Les lois sont moins généreuses en Thaïlande ou au Canada : à peine 19 jours de congés payés (respectivement 13 et 9 jours fériés). Le Mexique compte encore moins de jours de congés : 13 jours (avec 7 jours fériés). C'est encore moins à Singapour et aux Philippines, où les salariés n'ont droit qu'à 7 et 5 jours de vacances par an. Contre toute attente, la situation est meilleure au Japon. Le droit du travail délivre 10 jours de vacances, auxquels s'ajoutent 20 jours fériés. En revanche, le géant américain ne prévoit aucune loi sur les congés payés. En effet, il n'existe en théorie aucune loi fédérale qui oblige l'entreprise à délivrer des congés payés à ses salariés. En pratique, les travailleurs prennent en moyenne 2 semaines de congés par an.

Expatriation et lois du travail : comment faire son choix ?

Il n'est pas toujours facile de dégager les forces et faiblesses d'un système législatif. Le « pire » d'un secteur peut en effet côtoyer « le meilleur » dans un autre domaine. Un travailleur souhaitant booster sa carrière à l'étranger choisira davantage son pays en fonction des possibilités qu'il lui offre. C'est cet arbitrage qui permettra de trouver son pays d'accueil. Les États-Unis, par exemple, restent un objectif pour beaucoup, malgré un système d'immigration restrictif, un marché de l'emploi ultra concurrentiel et peu de protection des travailleurs (faible présence syndicale).

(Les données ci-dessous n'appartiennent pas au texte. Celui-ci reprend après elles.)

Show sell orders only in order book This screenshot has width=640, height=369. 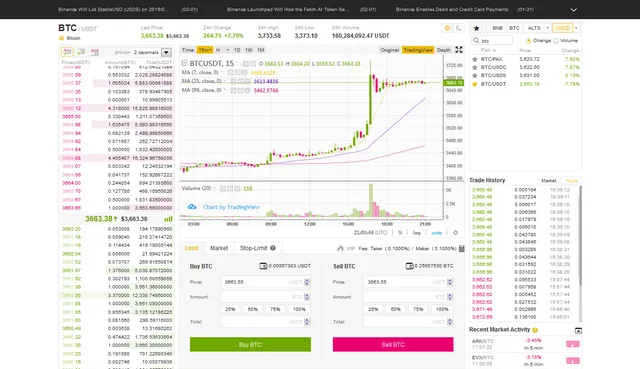tap(95, 52)
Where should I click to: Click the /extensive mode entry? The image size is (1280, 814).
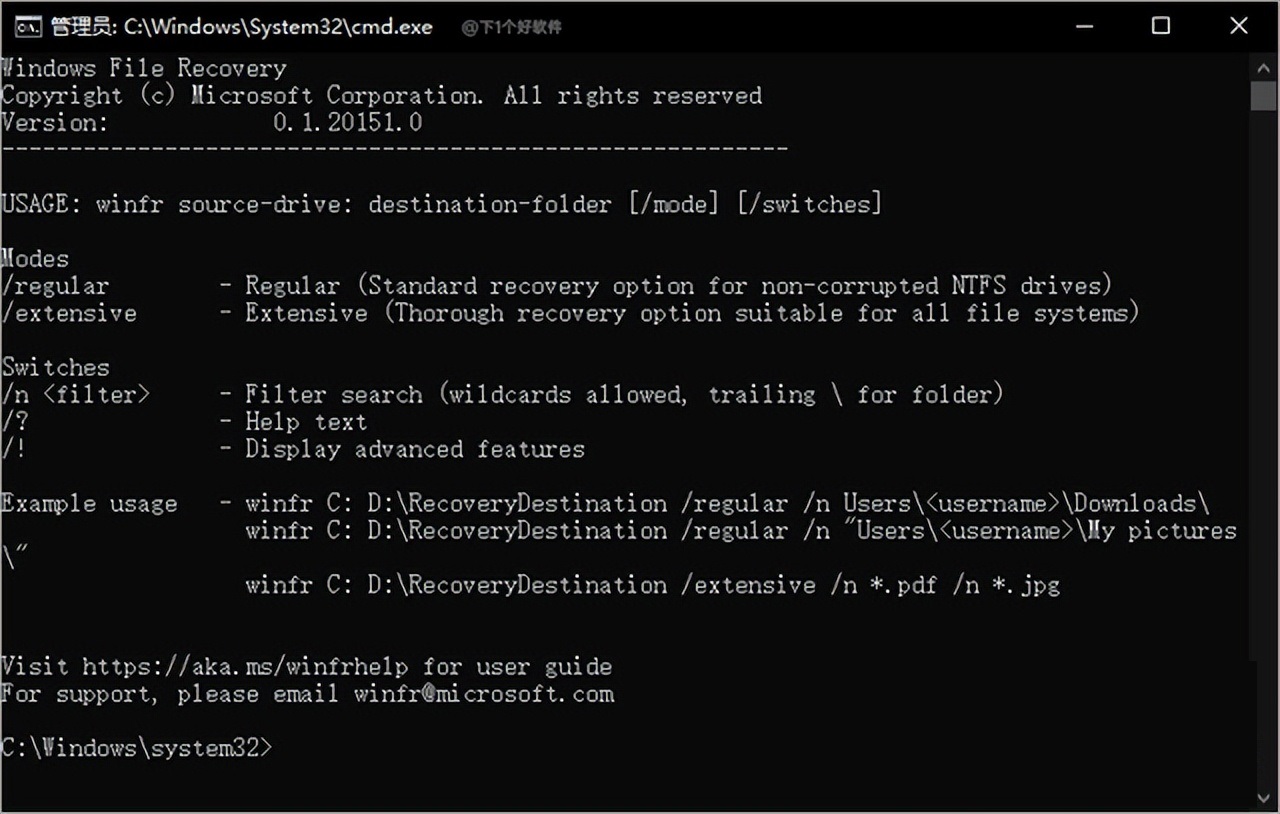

D'autres pays, comme le Japon ou la Corée du Sud, veulent davantage séduire les talents étrangers, pour mieux faire face à la crise démographique. C'est sans compter sur leur réputation à l'international (marché du travail difficile, horaires à rallonge, présentéisme…). C'est tout l'enjeu des politiques d'ouverture des États pour attirer les professionnels étrangers. De là à revoir leurs lois du travail ? C'est en partie ce qu'ont fait les Émirats arabes unis pour attirer plus d'étrangers qualifiés.